Lines with the word "agent" are the answer; copy each of them from the data below.

[Dataset entries]

^^^^^^^^

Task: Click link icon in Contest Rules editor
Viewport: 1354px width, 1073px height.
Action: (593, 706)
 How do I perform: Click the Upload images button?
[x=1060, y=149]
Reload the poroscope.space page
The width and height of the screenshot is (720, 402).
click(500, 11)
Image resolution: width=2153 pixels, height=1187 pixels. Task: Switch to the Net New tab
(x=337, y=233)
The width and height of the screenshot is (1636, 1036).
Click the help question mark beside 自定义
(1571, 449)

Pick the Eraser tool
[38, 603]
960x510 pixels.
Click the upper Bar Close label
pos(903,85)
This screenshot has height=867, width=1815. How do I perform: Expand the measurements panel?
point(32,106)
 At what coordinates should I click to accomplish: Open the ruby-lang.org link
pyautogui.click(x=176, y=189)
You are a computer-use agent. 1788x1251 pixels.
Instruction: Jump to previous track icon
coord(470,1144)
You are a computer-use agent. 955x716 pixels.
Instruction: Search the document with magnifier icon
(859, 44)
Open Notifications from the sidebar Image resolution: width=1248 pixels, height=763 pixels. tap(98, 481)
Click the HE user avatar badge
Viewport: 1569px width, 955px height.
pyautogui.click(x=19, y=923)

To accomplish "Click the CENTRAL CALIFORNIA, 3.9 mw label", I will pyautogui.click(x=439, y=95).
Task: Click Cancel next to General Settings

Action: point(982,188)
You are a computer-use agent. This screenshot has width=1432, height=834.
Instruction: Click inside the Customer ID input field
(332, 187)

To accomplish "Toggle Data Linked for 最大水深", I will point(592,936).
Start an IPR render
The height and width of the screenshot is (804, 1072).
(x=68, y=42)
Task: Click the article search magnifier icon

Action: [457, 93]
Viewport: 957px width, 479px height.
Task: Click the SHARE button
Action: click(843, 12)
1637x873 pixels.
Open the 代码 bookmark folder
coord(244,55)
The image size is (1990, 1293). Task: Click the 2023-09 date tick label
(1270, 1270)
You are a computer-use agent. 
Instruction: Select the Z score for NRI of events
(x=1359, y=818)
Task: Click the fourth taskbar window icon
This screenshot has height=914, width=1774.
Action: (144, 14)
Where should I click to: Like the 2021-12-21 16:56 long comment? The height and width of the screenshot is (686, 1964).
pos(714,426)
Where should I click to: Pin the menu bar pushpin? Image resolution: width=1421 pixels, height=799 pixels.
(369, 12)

^^^^^^^^

» **Answer to the exercise**
You are a computer-use agent. 1788x1251 pixels.
You are a computer-use agent. 955x716 pixels.
You are a computer-use agent. This screenshot has width=1432, height=834.
You are a computer-use agent. 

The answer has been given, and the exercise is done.